Similarly, performance at individual plant density (Table 6) revealed that 73A-11, E8, 73A-97 and C-K-2 recorded above average longevity in each of the three plant densities examined in this study. Among these genotypes, only 73A-11, E8 and C-K-2 as indicated previously appeared to be the most desirable. It may thus be concluded that the regression analysis effectively identified 73A-97, 73A-11, E8 and C-K-2 as desirable genotypes that will give high seed longevity across an array of environments encountered in the south-west of Nigeria and similar rain-fed ecologies. However, when applied to individual plant density environment, the method used pointed out 93A-57, 73A-11, E8, 73A-97, C-K-2 and Pbtil as being most appropriate for cultivation in 133, 333 plants ha-1 and all the genotypes except 93A-57, Type A, 530-61 and 69B-88Z in 166,667 plants ha-1 and all the genotypes except Type A and 530-6-1 would be most suitable for cultivation in 266,667 plants ha-1 environments.

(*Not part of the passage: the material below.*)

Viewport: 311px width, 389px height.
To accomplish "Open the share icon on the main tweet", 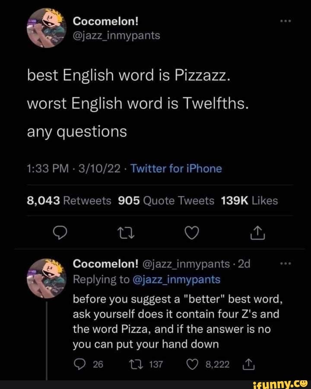I will 258,232.
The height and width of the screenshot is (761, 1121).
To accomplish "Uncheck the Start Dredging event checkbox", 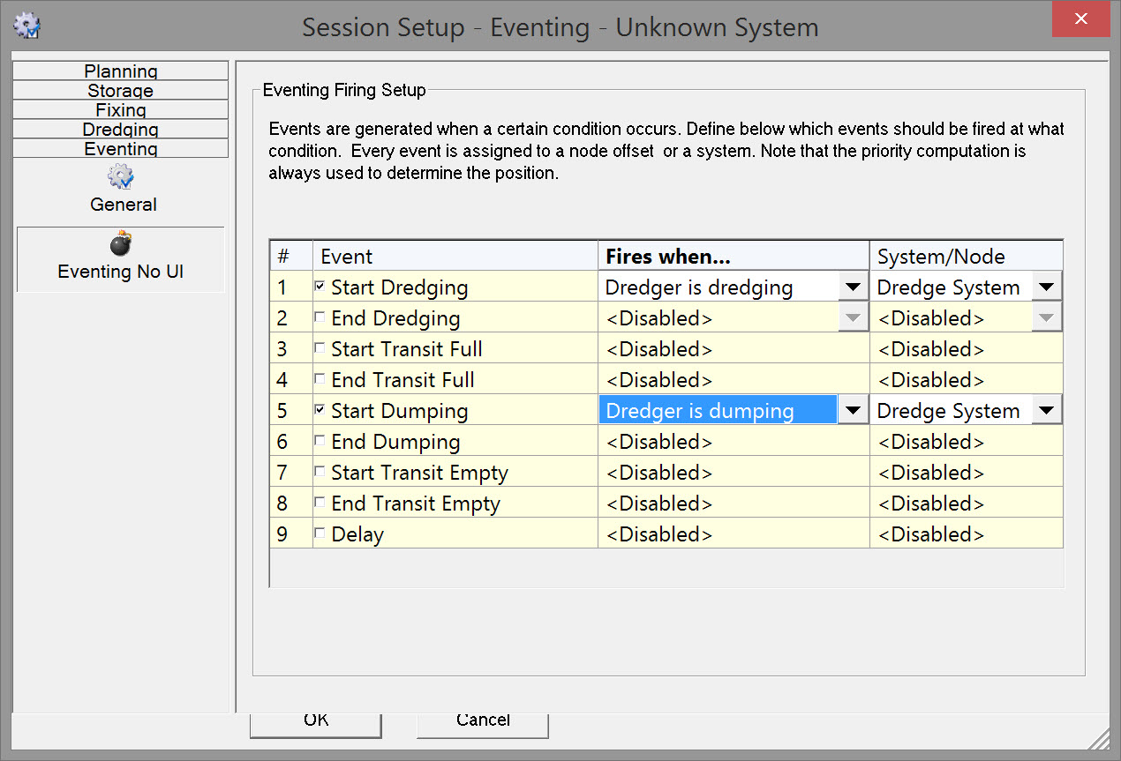I will pyautogui.click(x=320, y=286).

Table 6: Mean potential seed longevity under three plant population environments across two cropping seasons
Image for - Seed Production Environment and Potential Seed Longevity of Rain-fed Sesame (Sesamum indicum L.) Genotypes

CONCLUSION

The test genotypes showed considerable variations in potential seed longevity and were sensitive to factors limiting seed quality; hence their wider adaptability, stability and general performance to the fluctuations in the growing conditions within and across cropping seasons and plant density environments were considerably lowered. The stability analysis provides meaningful stability and consistency of performance of rain-fed sesame genotypes across different environments.